* _YOUR TASK_:
Should a line in the entries below contain "next", return that line.

Items from a data source
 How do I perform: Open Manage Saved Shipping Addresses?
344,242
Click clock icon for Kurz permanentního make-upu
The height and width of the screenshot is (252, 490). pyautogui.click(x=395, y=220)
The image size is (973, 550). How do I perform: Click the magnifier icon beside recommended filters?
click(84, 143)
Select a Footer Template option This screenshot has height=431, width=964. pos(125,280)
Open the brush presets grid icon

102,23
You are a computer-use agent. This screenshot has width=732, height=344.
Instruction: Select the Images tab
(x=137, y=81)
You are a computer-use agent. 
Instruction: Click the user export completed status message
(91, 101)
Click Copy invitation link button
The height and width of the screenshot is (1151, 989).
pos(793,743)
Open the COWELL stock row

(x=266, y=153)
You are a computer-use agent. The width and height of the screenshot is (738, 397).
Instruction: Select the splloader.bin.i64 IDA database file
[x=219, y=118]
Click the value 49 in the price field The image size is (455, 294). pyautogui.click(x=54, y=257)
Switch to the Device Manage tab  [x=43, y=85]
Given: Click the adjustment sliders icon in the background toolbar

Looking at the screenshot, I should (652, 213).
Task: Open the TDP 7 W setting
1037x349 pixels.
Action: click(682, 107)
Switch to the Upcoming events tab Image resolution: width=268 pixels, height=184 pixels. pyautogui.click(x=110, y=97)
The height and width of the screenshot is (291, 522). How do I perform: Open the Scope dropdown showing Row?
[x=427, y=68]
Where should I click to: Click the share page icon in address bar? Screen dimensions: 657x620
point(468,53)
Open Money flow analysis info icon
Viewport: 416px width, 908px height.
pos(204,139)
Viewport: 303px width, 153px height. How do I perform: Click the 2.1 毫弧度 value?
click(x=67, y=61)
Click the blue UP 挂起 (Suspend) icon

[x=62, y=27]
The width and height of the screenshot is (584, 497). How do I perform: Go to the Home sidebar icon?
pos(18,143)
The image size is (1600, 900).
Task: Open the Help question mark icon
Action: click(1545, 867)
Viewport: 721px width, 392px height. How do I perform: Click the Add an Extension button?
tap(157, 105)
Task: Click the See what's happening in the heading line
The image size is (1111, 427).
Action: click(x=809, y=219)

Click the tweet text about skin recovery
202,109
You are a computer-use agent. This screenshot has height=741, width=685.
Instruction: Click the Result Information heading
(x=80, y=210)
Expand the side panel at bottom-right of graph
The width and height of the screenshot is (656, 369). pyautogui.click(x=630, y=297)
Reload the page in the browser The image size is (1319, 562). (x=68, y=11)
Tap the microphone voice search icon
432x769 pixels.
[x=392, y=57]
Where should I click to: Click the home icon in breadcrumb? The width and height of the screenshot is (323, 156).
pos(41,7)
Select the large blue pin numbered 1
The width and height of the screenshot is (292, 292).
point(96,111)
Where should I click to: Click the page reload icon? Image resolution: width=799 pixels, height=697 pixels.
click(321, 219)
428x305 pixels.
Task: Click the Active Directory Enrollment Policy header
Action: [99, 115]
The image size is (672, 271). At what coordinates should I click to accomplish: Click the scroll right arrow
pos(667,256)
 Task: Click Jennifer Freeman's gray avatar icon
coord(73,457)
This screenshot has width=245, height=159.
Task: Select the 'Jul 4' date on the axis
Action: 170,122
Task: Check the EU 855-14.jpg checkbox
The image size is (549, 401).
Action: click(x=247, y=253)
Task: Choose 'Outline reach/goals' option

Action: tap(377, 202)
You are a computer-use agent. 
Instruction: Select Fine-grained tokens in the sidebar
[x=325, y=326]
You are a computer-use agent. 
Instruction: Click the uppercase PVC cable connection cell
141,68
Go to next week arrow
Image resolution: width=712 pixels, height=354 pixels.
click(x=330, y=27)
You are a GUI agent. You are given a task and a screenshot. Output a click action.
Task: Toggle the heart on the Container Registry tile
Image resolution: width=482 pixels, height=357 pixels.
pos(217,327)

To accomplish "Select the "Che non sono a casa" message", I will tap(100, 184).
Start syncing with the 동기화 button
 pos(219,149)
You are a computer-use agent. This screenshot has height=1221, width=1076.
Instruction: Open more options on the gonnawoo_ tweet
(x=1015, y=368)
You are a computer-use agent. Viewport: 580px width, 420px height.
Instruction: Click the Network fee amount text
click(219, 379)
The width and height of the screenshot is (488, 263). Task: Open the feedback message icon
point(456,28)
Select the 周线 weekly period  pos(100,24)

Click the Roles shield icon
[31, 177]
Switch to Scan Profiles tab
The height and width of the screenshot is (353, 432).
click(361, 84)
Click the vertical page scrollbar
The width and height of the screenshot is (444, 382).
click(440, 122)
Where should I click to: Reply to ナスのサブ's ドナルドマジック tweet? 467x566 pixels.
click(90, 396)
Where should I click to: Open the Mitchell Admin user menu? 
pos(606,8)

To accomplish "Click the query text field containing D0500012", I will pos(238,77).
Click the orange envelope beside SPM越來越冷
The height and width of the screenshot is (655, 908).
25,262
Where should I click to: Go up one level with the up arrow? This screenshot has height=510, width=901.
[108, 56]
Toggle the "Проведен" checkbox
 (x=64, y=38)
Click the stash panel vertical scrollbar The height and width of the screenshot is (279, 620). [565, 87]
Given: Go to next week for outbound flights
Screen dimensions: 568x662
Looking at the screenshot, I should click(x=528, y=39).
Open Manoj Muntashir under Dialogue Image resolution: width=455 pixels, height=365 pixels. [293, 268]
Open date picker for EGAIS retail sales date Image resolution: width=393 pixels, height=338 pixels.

* _TASK SOLUTION_:
Go to next week arrow
Given: Go to next week for outbound flights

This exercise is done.